Según el texto de origen sobre Lola, ¿en qué año fue ella por primera vez a Méjico?

──────── Texto de origen ────────

Seis años duró la popular pareja cuya química era innegable, lo cual resultaba explosivo en el escenario y fuera de él, hasta dar al traste con su fructífera relación. De su compañero dijo Lola: “Fue el hombre de mi vida, al que más quise, y yo no le estropeé su casa ni le estropeé nada: él tenía a sus hijos por encima de todo y en su casa, gloria bendita que fuera, nunca le faltaba. Yo era una niña para él, pues me llevaba veinte años”. Lola es contratada entonces como estrella de primera magnitud y reclamo por Cesáreo González en el Museo de Bebidas de Perico Chicote, entonces la élite de Madrid, por donde pasaban todas las grandes estrellas del cine nacional e internacional como Ava Gadner, Orson Welles, Mario Cabré, entre otros. El éxito de Lola en América, musical y cinematográficamente es arrollador. Lola, por otra parte, se ha atrevido siempre a cantar y bailar todo tipo de canciones, siempre llevados a su temperamental terreno, y con el título “Para todos los gustos”, grabó un disco donde, bajo la dirección de la gran orquesta del profesor Manuel Matos, interpreta una serie de títulos tan sugestivos y apasionantes, como Angelitos negros, de Andrés Eloy Blanco y Maciste, que inmortalizara el inolvidable Antonio Machín. Lola, que realizó más de treinta viajes a América, pasando el charco, como ella solía decir, fue por primera vez a Méjico en 1956, donde hizo popular entre otras canciones María Bonita, escrita especialmente para ella por el gran compositor Agustín Lara, y la zambra, ¡Ay pena, penita, pena!, de Quintero; León y Quiroga, que ya había popularizado la película del mismo título, aunque se escribió, irónicamente, para la hija de manolo caracol, para Luisa Ortega. Siempre libre, aunque entregada su familia, desde que contrae matrimonio con Antonio González “El Pescaílla”, el rey de la rumba catalana, se convierte en la cabeza visible de una saga inigualable de talento artístico y creativo repartido en todos sus hijos.

──────── Material proporcionado ────────

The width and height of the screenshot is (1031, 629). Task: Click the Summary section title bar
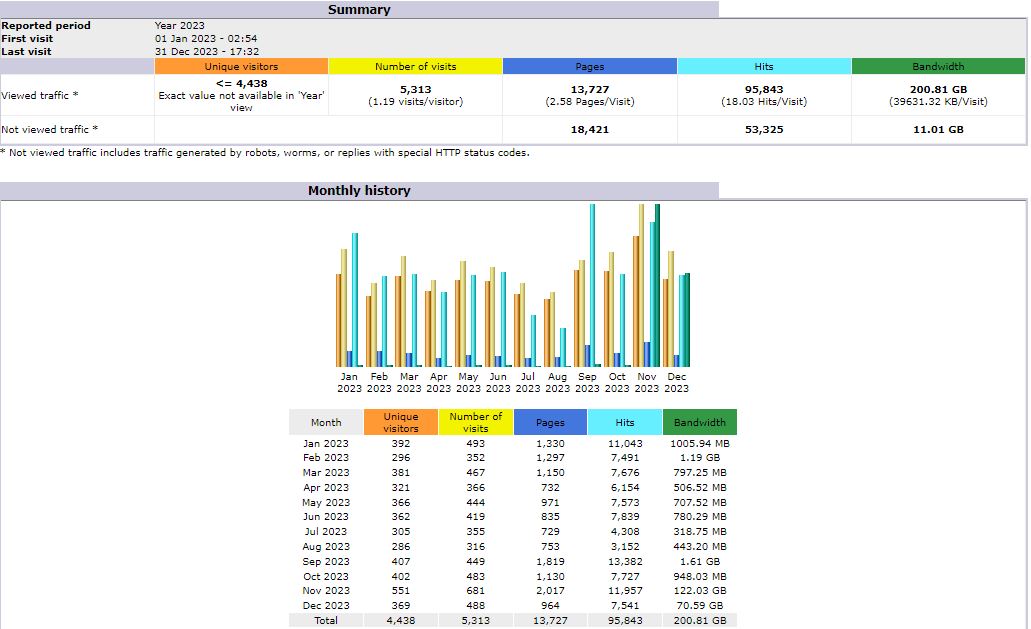coord(359,10)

────────

Ejercicio resuelto - En 1956.